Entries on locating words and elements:

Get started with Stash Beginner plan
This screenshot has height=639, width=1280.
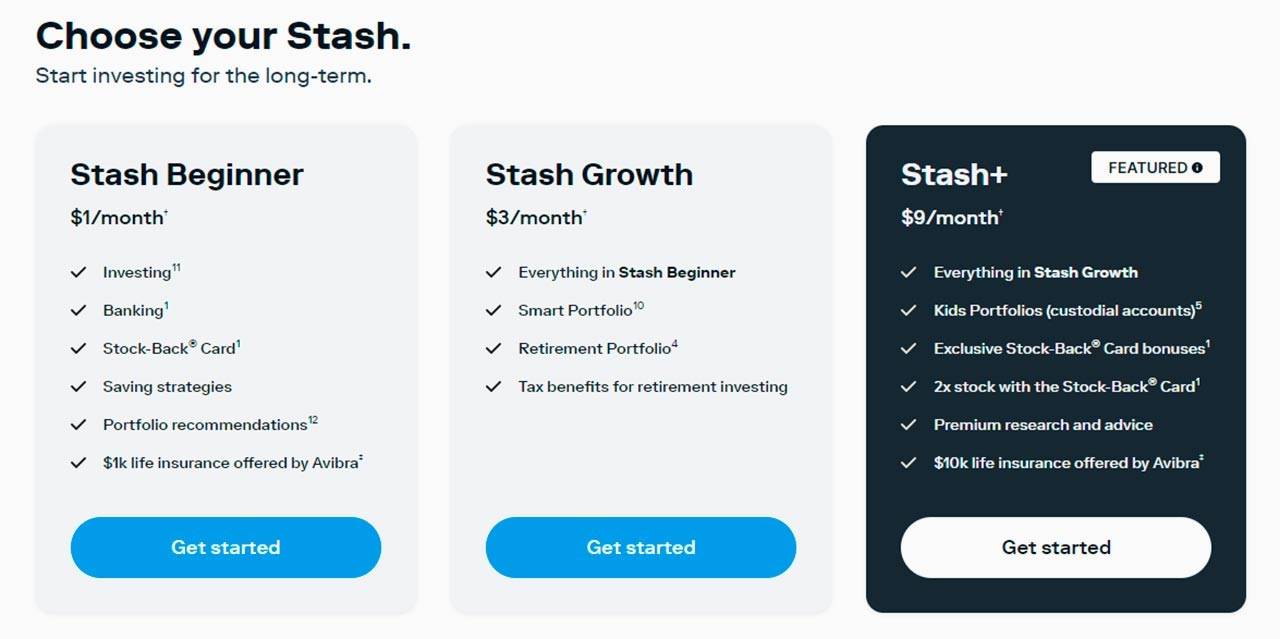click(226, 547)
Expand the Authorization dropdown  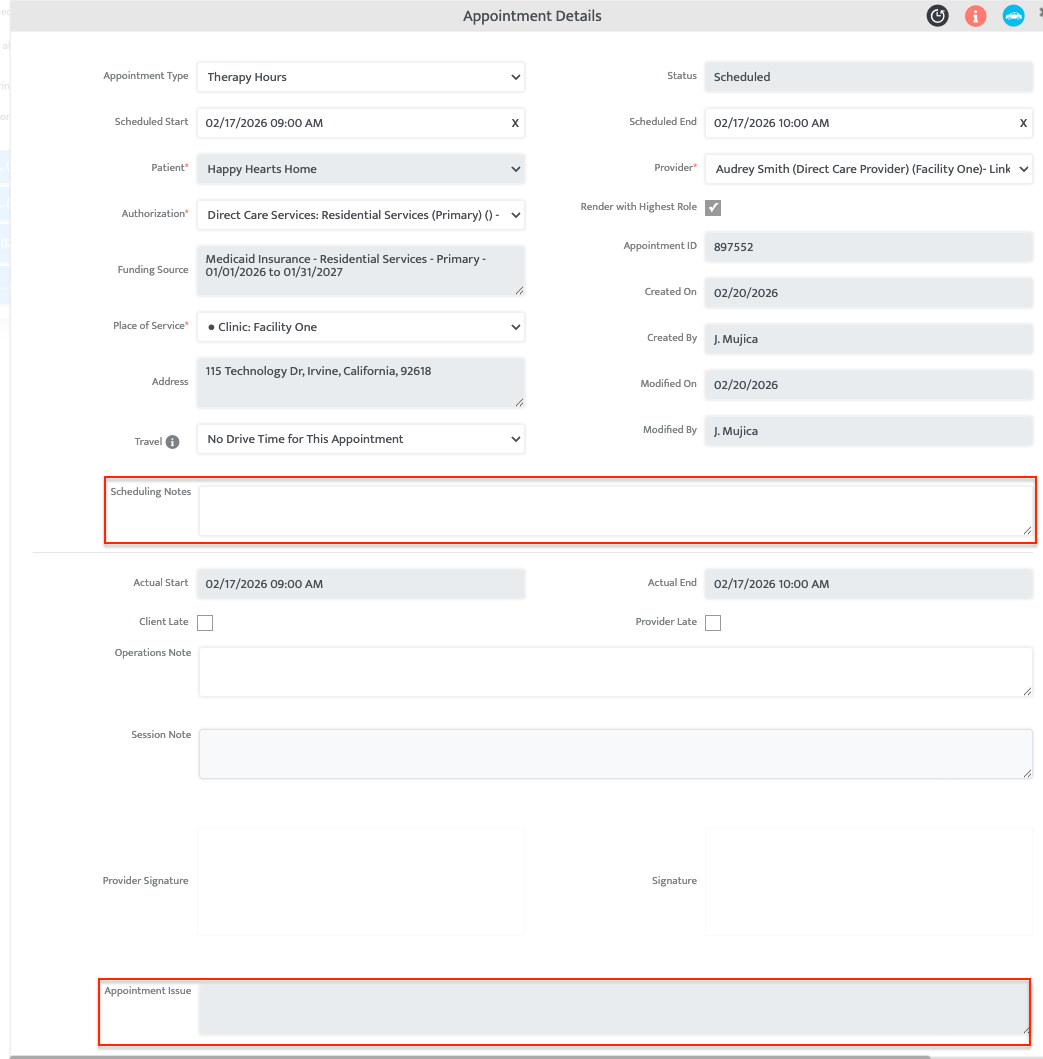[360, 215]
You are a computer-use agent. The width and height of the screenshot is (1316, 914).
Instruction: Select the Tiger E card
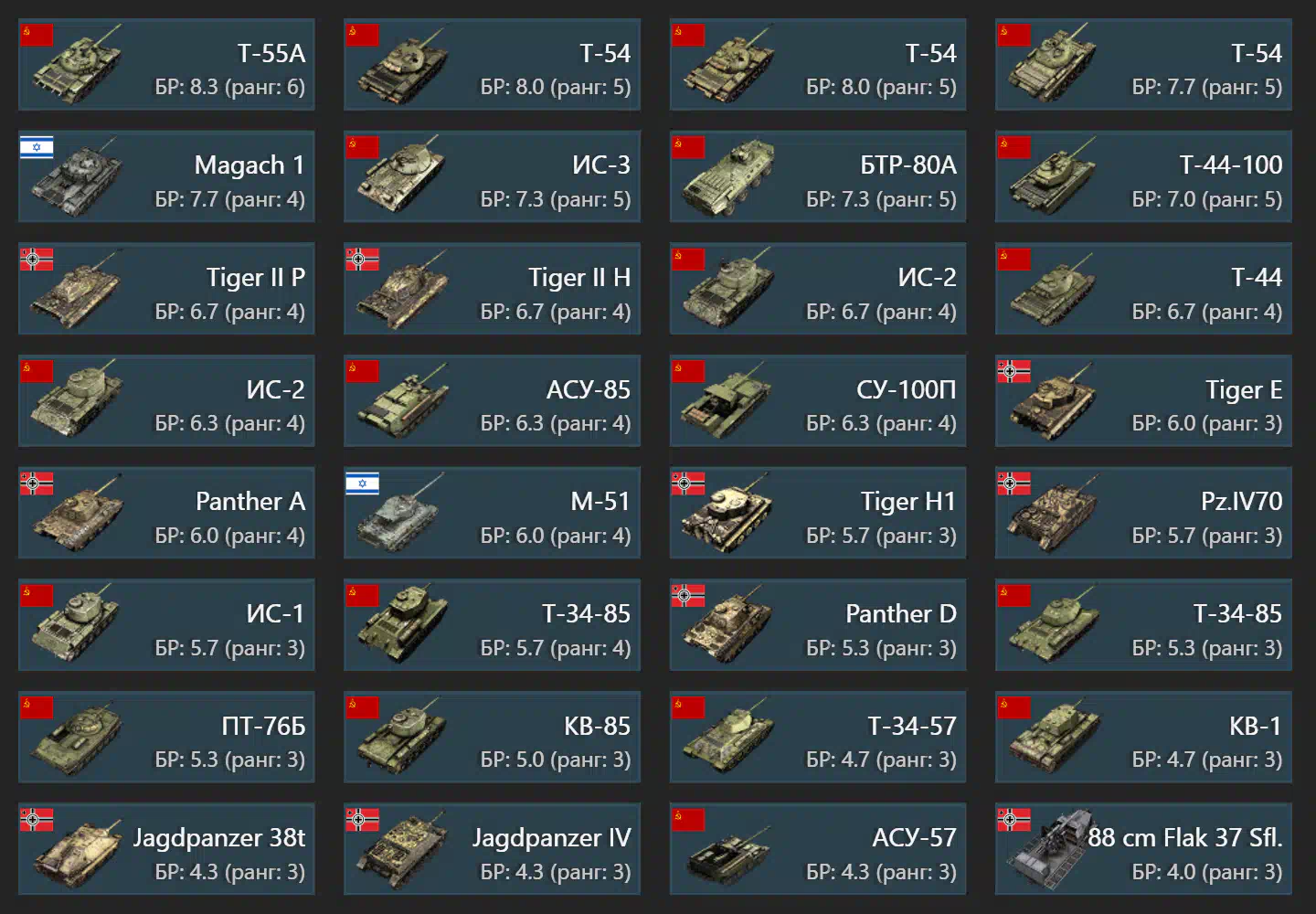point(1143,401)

GIVEN TASK: Output everything from the line containing "You are a computer-use" down to the end of the records as a Markdown table with the columns Row and Line. Number each row, skip blank lines, and leave the pictures out.

RESPONSE:
| Row | Line |
|---|---|
| 1 | You are a computer-use agent. The width and height of the screenshot is (1316, 914). |
| 2 | Instruction: Select the Tiger E card |
| 3 | point(1143,401) |